### [TASK TO COMPLETE]
Convert the lines of the entries below, from the line containing "Where should I click to: Click the y-axis" through the line containing "click(x=47, y=175)" (both included), into a Markdown table with the columns No. and Text. Give each line its row number, and leave out blank lines.

### [SUPPLIED DATA]
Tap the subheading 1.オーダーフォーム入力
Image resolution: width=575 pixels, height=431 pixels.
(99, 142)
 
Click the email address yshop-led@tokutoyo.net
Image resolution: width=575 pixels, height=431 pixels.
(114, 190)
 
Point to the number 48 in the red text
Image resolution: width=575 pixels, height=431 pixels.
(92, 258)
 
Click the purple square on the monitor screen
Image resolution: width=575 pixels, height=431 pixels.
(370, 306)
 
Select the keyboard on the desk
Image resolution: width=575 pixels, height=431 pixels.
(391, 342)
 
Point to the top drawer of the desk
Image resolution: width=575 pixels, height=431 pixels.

* * *

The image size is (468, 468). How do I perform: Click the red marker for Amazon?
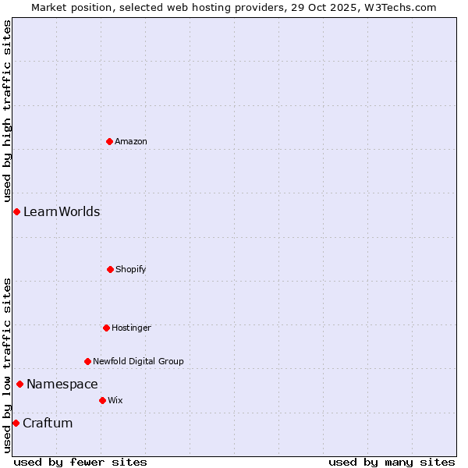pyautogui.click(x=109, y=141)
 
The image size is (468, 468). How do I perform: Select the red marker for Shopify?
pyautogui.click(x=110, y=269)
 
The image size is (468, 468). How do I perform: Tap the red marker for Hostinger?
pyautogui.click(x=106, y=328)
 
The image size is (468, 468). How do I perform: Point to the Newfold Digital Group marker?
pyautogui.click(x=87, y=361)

--

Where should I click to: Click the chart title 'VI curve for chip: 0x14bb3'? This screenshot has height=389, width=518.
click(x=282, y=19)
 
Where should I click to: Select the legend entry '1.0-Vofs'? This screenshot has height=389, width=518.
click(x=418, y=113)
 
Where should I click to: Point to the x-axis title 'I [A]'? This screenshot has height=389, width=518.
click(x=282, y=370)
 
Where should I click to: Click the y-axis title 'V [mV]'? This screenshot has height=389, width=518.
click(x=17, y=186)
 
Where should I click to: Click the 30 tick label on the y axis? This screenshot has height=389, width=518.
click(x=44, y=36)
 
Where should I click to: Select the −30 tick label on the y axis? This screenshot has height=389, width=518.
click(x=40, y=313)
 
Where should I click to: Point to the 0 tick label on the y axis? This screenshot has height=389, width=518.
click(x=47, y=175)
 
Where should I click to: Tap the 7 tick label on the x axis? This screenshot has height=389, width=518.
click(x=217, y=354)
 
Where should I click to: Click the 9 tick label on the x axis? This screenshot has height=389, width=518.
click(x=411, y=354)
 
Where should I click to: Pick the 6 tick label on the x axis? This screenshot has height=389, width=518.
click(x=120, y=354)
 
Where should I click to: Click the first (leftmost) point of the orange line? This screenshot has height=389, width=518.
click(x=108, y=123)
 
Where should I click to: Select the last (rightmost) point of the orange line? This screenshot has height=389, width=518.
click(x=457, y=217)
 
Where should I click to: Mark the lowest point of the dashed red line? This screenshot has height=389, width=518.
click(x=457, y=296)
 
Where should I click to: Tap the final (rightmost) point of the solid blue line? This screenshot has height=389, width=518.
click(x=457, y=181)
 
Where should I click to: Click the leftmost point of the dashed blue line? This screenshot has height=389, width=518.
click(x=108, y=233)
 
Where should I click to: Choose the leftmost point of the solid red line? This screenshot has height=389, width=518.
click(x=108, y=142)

### [COMPLETE OUTPUT]
| No. | Text |
|---|---|
| 1 | Where should I click to: Click the y-axis title 'V [mV]'? This screenshot has height=389, width=518. |
| 2 | click(x=17, y=186) |
| 3 | Where should I click to: Click the 30 tick label on the y axis? This screenshot has height=389, width=518. |
| 4 | click(x=44, y=36) |
| 5 | Where should I click to: Select the −30 tick label on the y axis? This screenshot has height=389, width=518. |
| 6 | click(x=40, y=313) |
| 7 | Where should I click to: Point to the 0 tick label on the y axis? This screenshot has height=389, width=518. |
| 8 | click(x=47, y=175) |